» **Data supplied**
=== Section Start ===

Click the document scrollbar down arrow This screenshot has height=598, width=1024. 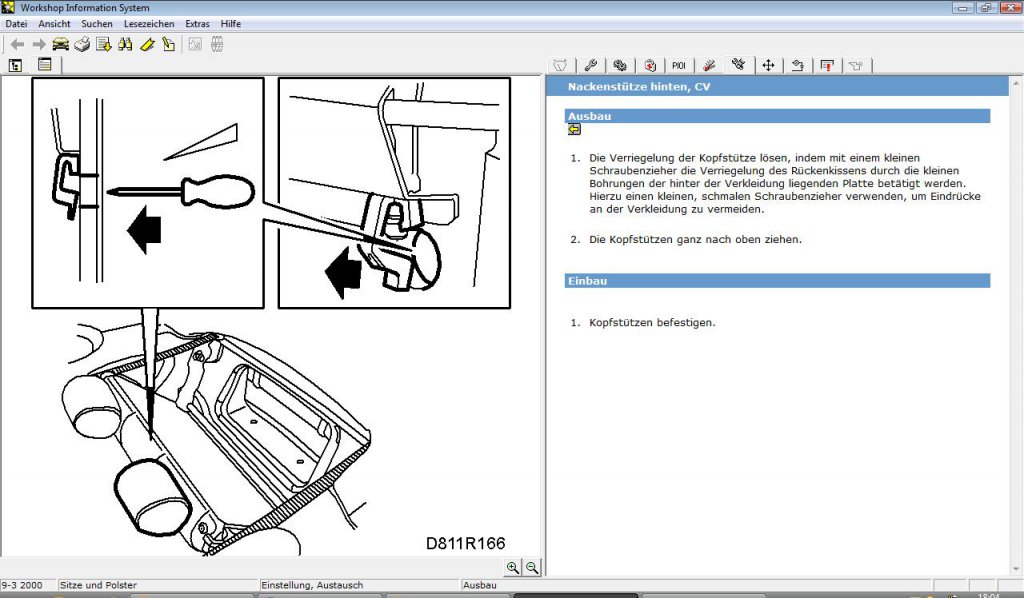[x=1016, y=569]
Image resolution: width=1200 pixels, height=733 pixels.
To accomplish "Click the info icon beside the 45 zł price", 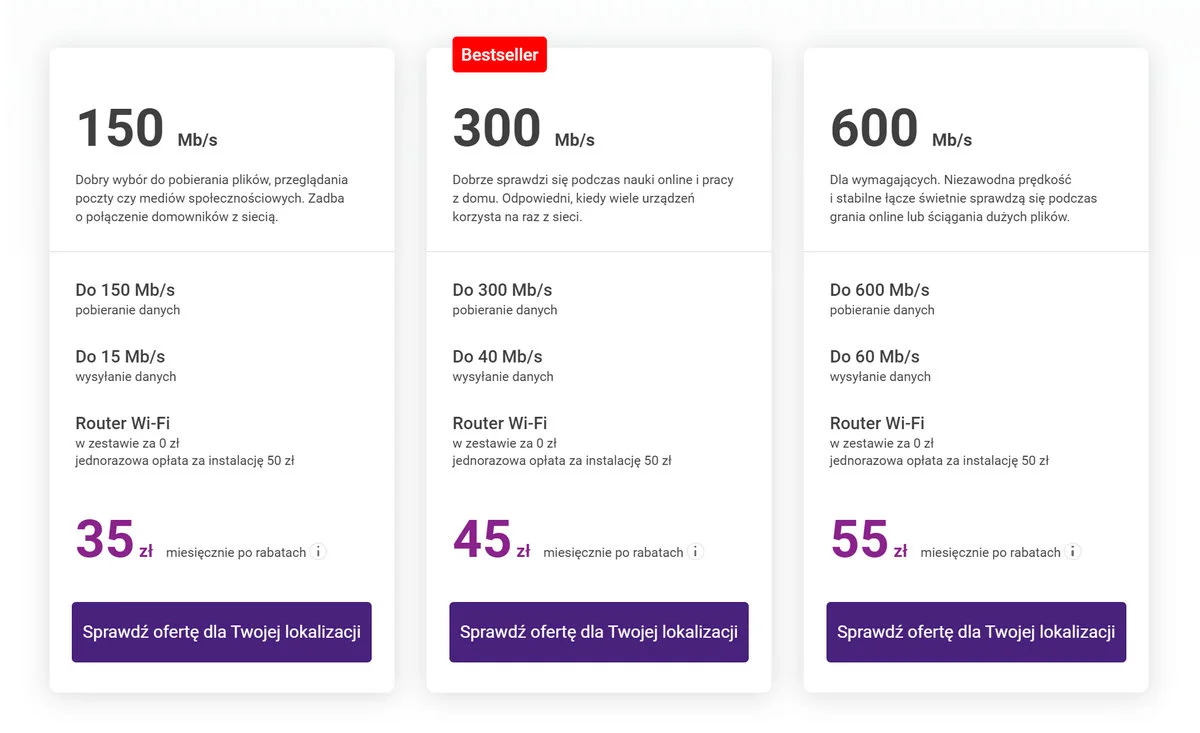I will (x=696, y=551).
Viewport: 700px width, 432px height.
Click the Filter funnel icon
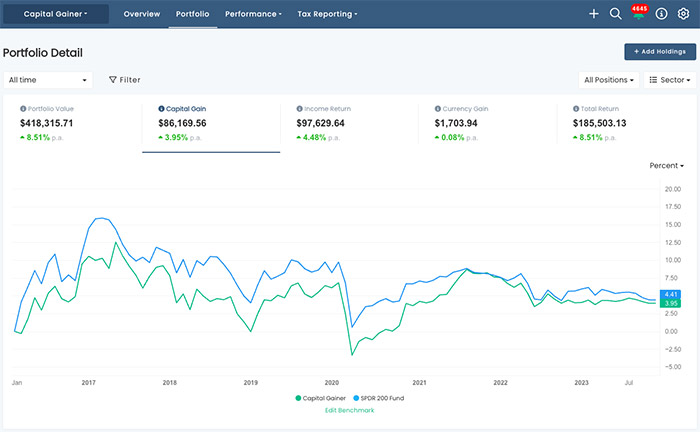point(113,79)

=== Section End ===

Output only the lines that run from the line containing "Viewport: 700px width, 432px height." to the last line of the data, exactly as they stand and without pictures.

» **Task response**
Viewport: 700px width, 432px height.
Click the Filter funnel icon
point(113,79)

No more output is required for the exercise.